Una ducha que nos devolvió los reflejos fue el preámbulo a un almuerzo delicioso que Bemvinya y Carolina nos ofrecieron a base de sopa y un pescado llamado Zera, o algo así. A Edna no le dieron tregua, y después de descansar un rato ya tenía programada una reunión de trabajo.

Salí con un plano en la mano. Y resultó ser una tarde bastante leninista ya que lo que en primer lugar buscaba (una casa de cambio, un ciber y un local de teléfonos celulares) estaba todo en la Avenida Vladimir Lenine.

Aquí todo el mundo sonríe, incluído el logotipo de mCel, la principal proveedor de telefonía móvil. Ahí me explicaron que el chip (aquí llaman cartao) para el celular costaba 20 meticais (57 céntimos de euro) pero que no aceptaban dólares ni euros, y que a unas 6 o 7 cuadras, y siempre en la misma avenida encontraría una casa de cambio. Feliz me fui a cambiar, lo conseguí (200 dólares a 25.90 meticais). Llegué de nuevo a mCel y la misma amable mujer me instaló el cartao, me programó el teléfono y me cobró sin dejar de sonreír. Mi primera experiencia en Maputo era un éxito y sorprendentemente sencilla. En Lima, por ejemplo conseguir un chip para un móvil es lento y caro.
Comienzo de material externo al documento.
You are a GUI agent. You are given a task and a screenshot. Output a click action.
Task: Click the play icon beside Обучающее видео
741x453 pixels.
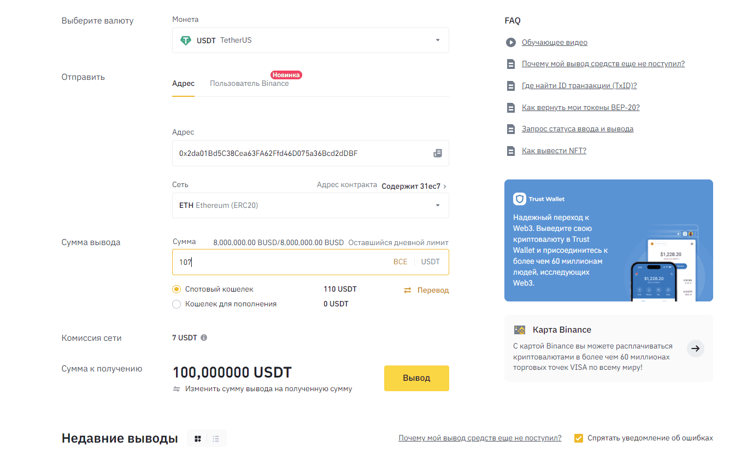[510, 42]
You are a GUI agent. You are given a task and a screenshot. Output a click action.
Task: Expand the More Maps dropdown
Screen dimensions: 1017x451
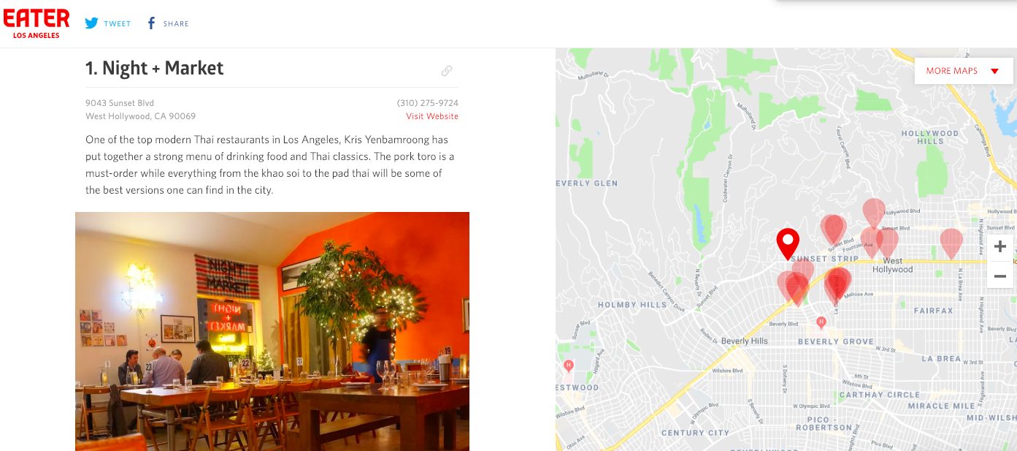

Me dijeron que Internet tenía en la Avenida Lenin con la Avenida Paulo Samuel Kankhomba. Eso estaba lejos así que me puse a caminar sin saber cómo hacer para que no se me notara en exceso que acababa de llegar al país. Cosa imposible. Caminé dejándome inundar de sensaciones, de olores e imágenes. Caminé despacio, sin prisa absorbiendo cuanto veía. Pregunté a un muchacho por el ciber café que me habían indicado. No sabía. Seguí caminando y escuché que llamaban con un chasquido, seguí y oí un segundo, me giré. Un policía me señalaba. Me acerqué recordando que en el bolsillo derecho tenía la fotocopia del pasaporte.

- ¿Si?
- Buenas tardes señor
- Hola buenas tardes
- ¿Usted está buscando un Internet?

Cómo supo el agente lo que yo andaba buscando ha sido el primero de los misterios sin resolver que nos deparará este país. El caso es que me lo explicó al detalle. Y siguió sumando amabilidad a la primera impresión que da la gente de aquí.

A la noche tomamos Edna y yo un taxi y nos fuimos al restaurante Miramar, junto a la bahía. Langostinos ella y bacalao con garbanzos yo. Luego, para regresar a se nos ocurrió hacerlo andando. Fueron 45 minutos de caminata nocturna por la Avenida Kenneth Kaunda, la plaza de OMM y de nuevo la Avenida de nuestro viejo conocido Lenin. Nadie nos atracó. Vladimir nos protegía. Él o la imprudencia del recién llegado.